Le concert de 2026 a eu lieu à la brasserie OY, où hamburgers et bonne musique peuvent être dégustés aux côtés des cuves de fermentation. Yggdrasil a donné le concert le plus rock de mon séjour, avec Mikael, le fils de Kristian Blak, qui revenait tout juste d’une tournée avec le chanteur Eivør, probablement l’artiste le plus connu des îles Féroé, à la guitare et à la batterie. Dans ce line-up, Kristian Blak a su donner à sa suite mystique sur les monstres une dynamique bien différente.
Le mélange de paysage, d’eau, de silence et, après cet été chaud, à ne pas négliger, de températures qui dépassent très rarement les 15 degrés, ainsi que de musique que je n’aurais probablement pas découvert par moi-même autrement, ont fait de ces cinq jours aux îles Féroé une expérience.
Parallèlement aux concerts intéressants et aux longues conversations avec Kristian Blak sur la musique traditionnelle féroïenne et la situation actuelle du jazz et de la musique contemporaine, j’ai profité d’une soirée féroïenne composée de plats traditionnels – poisson séché, agneau rôti et pommes de terre – et de musique traditionnelle à la mandoline, au piano, à la flûte à bec et au violon, et j’ai dansé la danse en chaîne typique. Sur le chemin de Gjógv, avec ses 12 habitants, j’ai observé des macareux et admiré le rond-point d’Eysturoy, éclairé de manière unique, le rond-point des méduses, sous la mer.

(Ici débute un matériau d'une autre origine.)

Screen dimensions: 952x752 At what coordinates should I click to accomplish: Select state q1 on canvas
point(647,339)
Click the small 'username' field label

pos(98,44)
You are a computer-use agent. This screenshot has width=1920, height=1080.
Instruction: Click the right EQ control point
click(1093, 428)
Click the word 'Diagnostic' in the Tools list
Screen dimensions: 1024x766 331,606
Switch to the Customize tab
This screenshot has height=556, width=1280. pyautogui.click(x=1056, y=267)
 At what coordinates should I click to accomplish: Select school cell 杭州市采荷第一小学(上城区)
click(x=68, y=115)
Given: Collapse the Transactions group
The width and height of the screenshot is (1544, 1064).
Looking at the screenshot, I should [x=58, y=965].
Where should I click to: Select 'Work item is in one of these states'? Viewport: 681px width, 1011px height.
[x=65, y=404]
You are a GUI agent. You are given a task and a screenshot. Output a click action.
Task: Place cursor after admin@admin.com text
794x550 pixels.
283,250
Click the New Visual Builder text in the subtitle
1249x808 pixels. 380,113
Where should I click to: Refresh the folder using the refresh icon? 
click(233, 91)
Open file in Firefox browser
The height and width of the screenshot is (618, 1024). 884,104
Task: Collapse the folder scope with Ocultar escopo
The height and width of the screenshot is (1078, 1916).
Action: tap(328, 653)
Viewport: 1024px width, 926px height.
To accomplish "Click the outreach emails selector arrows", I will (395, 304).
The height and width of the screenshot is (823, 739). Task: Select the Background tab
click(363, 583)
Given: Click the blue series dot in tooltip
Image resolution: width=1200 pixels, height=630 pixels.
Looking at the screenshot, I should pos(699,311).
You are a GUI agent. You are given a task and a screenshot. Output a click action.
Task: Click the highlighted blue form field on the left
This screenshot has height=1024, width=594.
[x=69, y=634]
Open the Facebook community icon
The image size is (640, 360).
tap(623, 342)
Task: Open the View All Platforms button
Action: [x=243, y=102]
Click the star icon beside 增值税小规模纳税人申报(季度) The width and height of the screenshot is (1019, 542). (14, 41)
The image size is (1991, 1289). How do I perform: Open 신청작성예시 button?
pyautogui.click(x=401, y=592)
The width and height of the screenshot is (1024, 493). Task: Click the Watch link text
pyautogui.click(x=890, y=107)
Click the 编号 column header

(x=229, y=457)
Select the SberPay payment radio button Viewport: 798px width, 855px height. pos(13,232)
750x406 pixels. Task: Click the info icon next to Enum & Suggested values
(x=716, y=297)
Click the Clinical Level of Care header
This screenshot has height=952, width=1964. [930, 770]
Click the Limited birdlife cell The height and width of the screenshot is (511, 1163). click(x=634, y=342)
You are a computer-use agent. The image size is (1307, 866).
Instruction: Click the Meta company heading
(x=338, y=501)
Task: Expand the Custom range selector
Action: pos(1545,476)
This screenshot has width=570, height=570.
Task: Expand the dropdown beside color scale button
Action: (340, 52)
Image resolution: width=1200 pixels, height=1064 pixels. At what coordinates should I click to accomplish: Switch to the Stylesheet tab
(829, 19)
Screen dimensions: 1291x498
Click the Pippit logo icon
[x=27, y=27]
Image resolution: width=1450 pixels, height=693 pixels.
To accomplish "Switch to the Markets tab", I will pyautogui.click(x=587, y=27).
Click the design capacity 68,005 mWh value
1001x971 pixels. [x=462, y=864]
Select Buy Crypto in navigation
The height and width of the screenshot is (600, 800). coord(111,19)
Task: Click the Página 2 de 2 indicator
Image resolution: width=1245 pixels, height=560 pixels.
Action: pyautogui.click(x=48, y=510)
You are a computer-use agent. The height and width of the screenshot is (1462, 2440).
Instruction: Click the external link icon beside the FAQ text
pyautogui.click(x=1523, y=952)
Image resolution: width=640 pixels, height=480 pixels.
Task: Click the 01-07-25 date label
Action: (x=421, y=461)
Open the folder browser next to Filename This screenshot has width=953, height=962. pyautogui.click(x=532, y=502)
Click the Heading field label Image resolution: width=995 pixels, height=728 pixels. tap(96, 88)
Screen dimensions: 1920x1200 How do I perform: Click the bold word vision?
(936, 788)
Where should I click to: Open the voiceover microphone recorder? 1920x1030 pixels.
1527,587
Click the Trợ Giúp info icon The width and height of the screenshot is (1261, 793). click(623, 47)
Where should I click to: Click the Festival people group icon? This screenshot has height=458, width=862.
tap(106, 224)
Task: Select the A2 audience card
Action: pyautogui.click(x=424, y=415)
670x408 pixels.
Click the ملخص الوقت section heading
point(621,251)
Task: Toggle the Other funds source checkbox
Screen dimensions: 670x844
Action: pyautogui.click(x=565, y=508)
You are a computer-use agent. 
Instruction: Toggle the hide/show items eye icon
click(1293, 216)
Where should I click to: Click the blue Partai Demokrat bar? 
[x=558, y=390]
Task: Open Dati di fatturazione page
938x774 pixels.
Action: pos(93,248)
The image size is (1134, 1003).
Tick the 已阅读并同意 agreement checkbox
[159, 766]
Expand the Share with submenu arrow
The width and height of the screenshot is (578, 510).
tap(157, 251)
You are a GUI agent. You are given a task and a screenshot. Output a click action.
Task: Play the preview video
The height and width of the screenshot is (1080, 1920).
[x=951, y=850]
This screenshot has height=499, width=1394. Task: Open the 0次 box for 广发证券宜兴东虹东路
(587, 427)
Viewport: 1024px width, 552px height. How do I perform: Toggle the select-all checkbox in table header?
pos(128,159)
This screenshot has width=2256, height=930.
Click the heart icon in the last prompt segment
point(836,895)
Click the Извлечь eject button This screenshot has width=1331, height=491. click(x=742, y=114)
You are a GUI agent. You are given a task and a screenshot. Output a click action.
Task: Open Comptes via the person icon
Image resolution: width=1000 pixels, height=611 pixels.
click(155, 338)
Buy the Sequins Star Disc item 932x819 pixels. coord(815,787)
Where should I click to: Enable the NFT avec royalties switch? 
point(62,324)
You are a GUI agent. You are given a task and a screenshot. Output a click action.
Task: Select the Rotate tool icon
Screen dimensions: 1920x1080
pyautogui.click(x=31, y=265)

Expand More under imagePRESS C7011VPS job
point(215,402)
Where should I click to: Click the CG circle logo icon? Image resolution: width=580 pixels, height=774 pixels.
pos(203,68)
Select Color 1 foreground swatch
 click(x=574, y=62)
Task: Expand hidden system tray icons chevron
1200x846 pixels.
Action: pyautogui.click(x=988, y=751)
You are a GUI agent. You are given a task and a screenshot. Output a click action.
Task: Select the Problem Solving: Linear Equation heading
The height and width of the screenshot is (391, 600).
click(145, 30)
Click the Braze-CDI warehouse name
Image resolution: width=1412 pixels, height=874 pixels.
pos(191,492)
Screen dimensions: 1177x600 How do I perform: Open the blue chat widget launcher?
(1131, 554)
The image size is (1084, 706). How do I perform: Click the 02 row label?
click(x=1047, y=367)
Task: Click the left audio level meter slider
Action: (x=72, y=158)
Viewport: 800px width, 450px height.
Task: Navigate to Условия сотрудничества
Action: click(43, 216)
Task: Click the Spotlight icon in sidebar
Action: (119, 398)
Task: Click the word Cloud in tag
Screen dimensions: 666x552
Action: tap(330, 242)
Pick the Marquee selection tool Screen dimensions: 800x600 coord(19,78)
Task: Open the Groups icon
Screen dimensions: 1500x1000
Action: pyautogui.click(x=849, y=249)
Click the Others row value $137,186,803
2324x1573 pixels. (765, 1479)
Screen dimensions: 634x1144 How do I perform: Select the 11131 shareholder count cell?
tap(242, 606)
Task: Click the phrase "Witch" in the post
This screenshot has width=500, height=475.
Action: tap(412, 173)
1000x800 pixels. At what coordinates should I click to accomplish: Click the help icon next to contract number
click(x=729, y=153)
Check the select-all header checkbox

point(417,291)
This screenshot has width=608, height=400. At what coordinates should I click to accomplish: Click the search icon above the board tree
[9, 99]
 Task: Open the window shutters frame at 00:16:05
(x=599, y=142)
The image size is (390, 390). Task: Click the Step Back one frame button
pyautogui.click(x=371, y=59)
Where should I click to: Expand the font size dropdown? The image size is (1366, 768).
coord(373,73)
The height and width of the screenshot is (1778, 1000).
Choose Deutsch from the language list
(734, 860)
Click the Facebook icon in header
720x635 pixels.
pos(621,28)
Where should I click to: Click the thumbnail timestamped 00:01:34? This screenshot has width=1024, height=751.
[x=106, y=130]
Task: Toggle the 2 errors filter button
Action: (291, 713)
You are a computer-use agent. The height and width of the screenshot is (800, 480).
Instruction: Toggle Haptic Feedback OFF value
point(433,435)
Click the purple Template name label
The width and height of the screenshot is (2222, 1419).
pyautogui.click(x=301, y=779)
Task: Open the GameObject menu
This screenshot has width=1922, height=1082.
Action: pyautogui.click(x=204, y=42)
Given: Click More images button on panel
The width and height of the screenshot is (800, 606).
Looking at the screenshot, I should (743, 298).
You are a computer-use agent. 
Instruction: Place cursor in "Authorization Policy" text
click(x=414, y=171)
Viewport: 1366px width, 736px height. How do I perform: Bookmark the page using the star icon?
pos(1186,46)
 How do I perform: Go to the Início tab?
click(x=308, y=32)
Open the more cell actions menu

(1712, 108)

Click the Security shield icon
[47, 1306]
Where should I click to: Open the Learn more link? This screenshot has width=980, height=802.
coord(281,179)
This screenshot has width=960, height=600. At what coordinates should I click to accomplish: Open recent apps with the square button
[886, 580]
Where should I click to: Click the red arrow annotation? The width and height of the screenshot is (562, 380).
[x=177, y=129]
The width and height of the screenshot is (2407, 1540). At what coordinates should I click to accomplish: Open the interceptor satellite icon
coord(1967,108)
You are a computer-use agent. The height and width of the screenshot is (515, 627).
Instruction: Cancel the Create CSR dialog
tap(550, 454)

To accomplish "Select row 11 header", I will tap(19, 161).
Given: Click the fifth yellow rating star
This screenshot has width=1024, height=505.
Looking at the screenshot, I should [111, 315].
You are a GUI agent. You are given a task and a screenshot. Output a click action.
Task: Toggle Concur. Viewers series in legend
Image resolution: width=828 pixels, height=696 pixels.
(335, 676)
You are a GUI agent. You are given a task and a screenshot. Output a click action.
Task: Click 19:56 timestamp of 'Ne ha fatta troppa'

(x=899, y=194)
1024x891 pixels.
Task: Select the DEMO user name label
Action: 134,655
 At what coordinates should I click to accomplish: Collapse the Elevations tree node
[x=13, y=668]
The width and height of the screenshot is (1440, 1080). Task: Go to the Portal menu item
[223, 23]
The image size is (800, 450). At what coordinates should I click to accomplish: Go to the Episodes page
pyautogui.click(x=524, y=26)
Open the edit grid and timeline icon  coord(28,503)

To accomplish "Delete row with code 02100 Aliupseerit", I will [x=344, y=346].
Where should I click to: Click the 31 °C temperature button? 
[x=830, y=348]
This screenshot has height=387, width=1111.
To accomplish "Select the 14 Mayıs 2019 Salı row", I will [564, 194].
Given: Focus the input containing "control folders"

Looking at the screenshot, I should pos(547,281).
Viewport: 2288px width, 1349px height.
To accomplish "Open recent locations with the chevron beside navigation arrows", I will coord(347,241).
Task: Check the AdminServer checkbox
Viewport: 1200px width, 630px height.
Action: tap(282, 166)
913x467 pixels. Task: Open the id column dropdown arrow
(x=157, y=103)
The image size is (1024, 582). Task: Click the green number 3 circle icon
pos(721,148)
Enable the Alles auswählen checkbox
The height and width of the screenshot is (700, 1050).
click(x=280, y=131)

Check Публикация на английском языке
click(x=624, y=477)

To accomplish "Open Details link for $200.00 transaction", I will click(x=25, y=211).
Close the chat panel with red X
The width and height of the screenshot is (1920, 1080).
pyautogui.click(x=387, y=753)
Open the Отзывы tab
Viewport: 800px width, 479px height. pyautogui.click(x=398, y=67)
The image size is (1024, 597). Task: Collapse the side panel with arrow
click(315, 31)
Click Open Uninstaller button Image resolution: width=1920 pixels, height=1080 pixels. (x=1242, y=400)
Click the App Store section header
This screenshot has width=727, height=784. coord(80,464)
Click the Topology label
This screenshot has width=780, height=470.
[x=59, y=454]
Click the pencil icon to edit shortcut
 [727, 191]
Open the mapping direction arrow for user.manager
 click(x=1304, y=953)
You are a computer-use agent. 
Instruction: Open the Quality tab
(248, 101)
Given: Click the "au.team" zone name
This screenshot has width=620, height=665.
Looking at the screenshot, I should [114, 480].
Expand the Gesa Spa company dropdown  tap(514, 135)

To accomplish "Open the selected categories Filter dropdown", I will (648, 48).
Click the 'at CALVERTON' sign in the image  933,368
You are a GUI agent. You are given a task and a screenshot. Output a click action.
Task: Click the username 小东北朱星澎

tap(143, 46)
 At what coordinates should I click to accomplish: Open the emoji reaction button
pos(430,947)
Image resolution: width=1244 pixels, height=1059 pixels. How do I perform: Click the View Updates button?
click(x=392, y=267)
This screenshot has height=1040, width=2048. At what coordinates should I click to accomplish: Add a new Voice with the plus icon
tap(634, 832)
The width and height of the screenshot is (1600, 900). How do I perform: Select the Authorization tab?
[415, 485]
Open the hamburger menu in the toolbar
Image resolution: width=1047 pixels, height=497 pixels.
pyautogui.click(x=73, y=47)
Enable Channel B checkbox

J’ai également visité l’ancien siège épiscopal de Kirkjubøur et le lac Sørvágsvatn à Vágar, qui semble flotter au-dessus de l’océan avant de se jeter dans la mer au-dessus d’une cascade de 30 mètres de haut. A proximité se trouve la falaise des esclaves, Trælanípa, haute de 142 mètres, d’où, dit-on, les esclaves jugés inaptes au travail étaient jetés à l’époque viking.
Túsund takk, vit síggjast næstu ferð
Mille mercis, à la prochaine fois.
Passer cinq jours aux îles Féroé, profiter de la musique et de la nourriture, sentir le vent et admirer le paysage, avant de repartir à la mi-août avec les macareux – moi qui rentrais chez moi, les charmants oiseaux continuant vers le nord en direction de l’océan Arctique, où ils passent l’hiver – était un plaisir.
Un merci tout particulier à Kristian Blak pour l’invitation et sa richesse inépuisable d’informations, et à Visit Faroe Islands pour son soutien.